• _Task directions_:
Print all entries below exactly, without images.

• _Source records_:
*** Block opens ***
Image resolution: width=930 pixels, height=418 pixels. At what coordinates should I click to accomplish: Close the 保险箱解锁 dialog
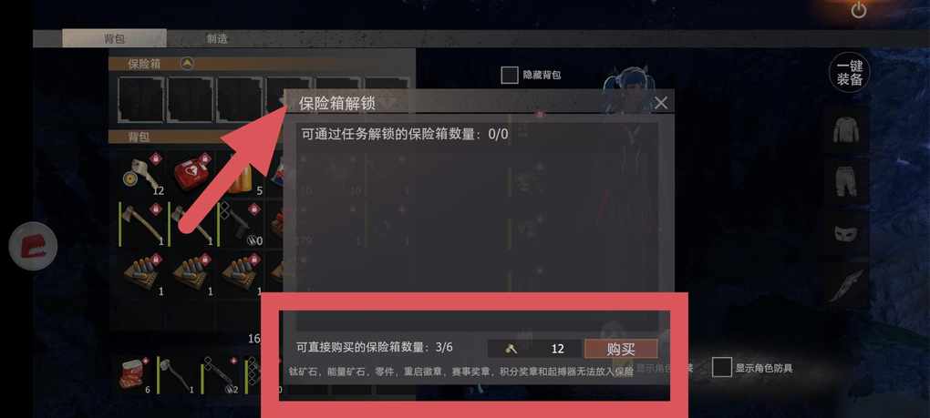tap(661, 103)
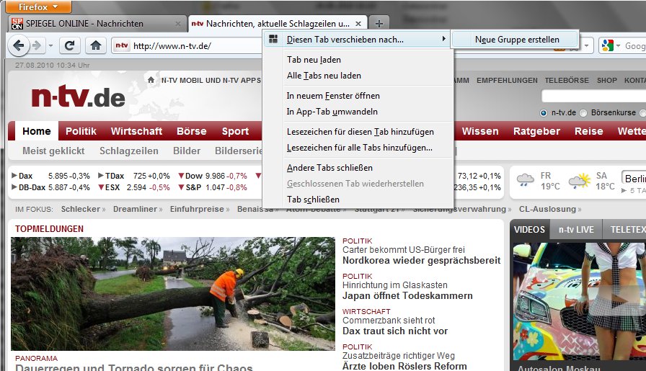Click the n-tv site icon in address bar
Image resolution: width=646 pixels, height=371 pixels.
point(120,46)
*** Block closes ***
• _Expected answer_:
Image resolution: width=930 pixels, height=418 pixels. At what coordinates should I click to accomplish: Close the 保险箱解锁 dialog
tap(661, 103)
Click the n-tv site icon in address bar
Image resolution: width=646 pixels, height=371 pixels.
point(120,46)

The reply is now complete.